*** Opening Material provided ***
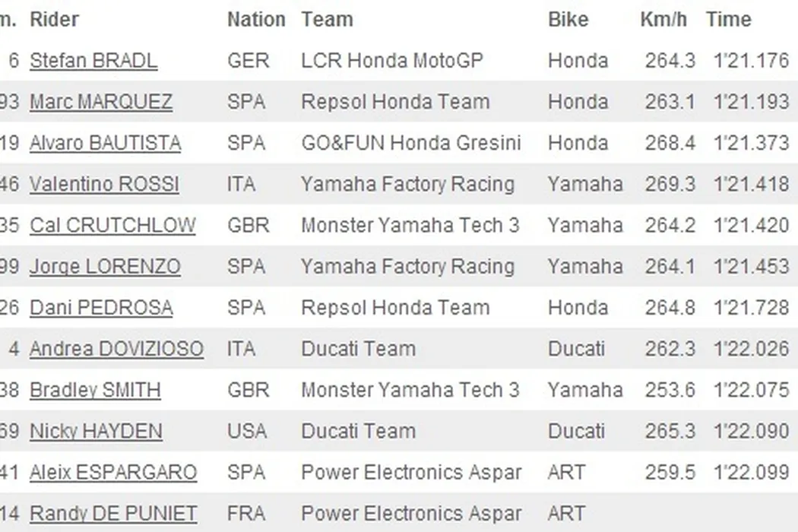Click Stefan Bradl's 1'21.176 lap time
This screenshot has height=532, width=798.
[x=752, y=61]
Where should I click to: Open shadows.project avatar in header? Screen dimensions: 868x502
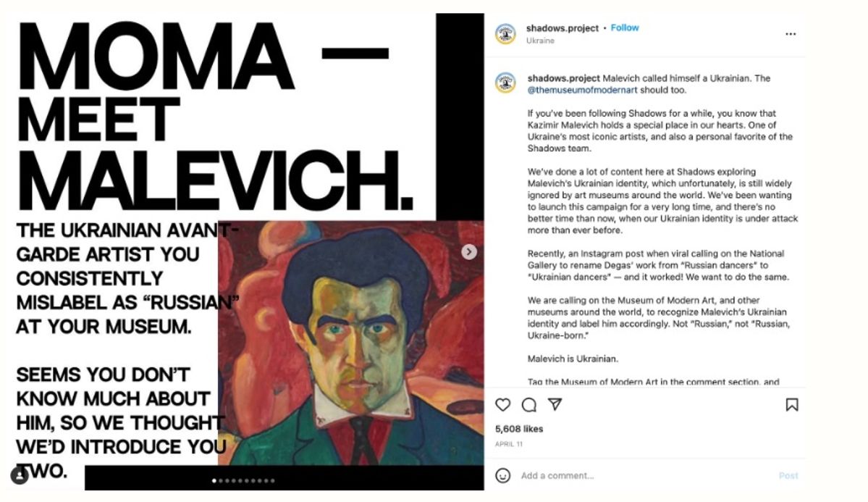505,34
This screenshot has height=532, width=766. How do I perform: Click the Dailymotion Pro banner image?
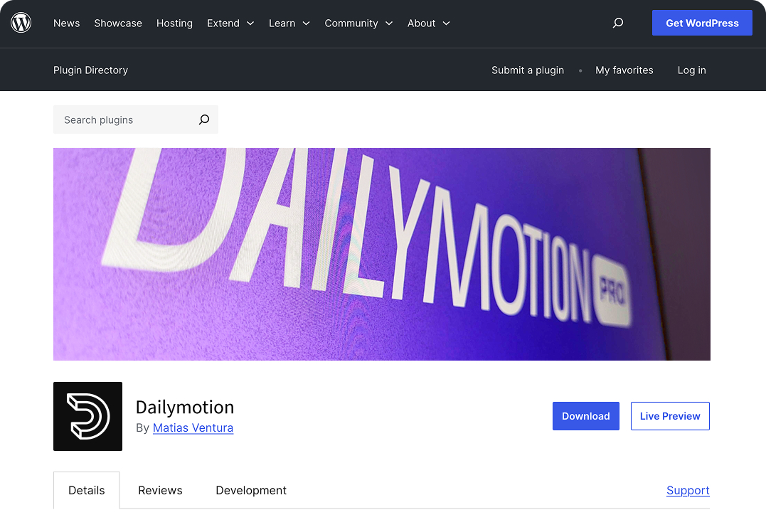coord(381,254)
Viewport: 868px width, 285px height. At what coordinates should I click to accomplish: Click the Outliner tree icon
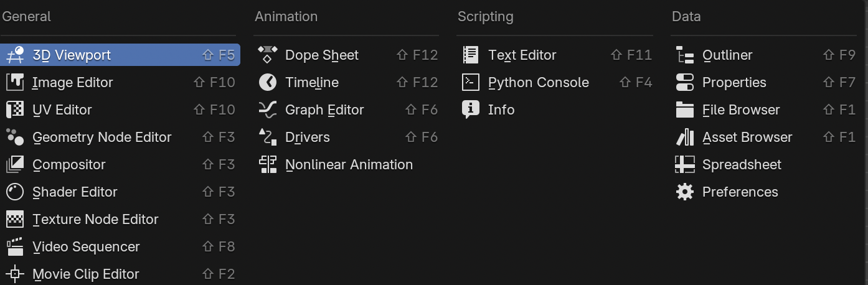[685, 55]
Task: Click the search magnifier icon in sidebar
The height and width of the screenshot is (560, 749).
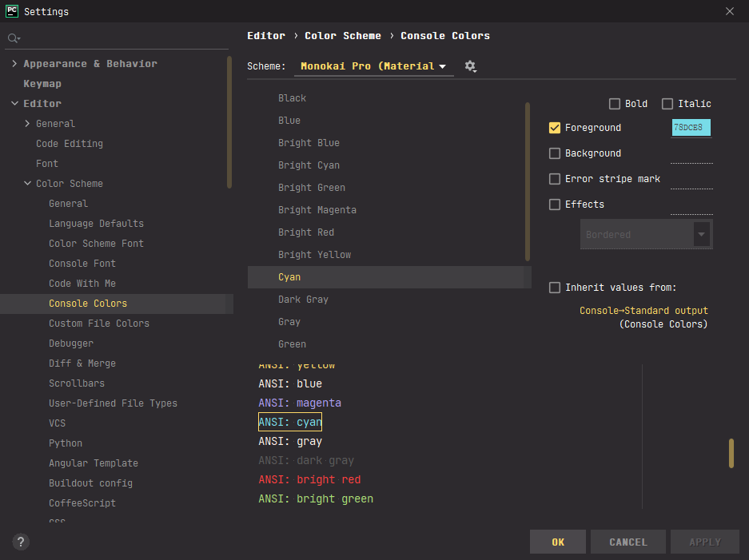Action: [x=13, y=38]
*** Closing Material provided ***
## [Task details]
Leave the pictures out. Transcribe exactly the lines from the one with "Viewport: 868px width, 285px" through the end of the records.

## [Result of the exercise]
Viewport: 868px width, 285px height. At what coordinates should I click to accomplish: Click the Outliner tree icon
[685, 55]
Task: Click the search magnifier icon in sidebar
The height and width of the screenshot is (560, 749).
Action: [x=13, y=38]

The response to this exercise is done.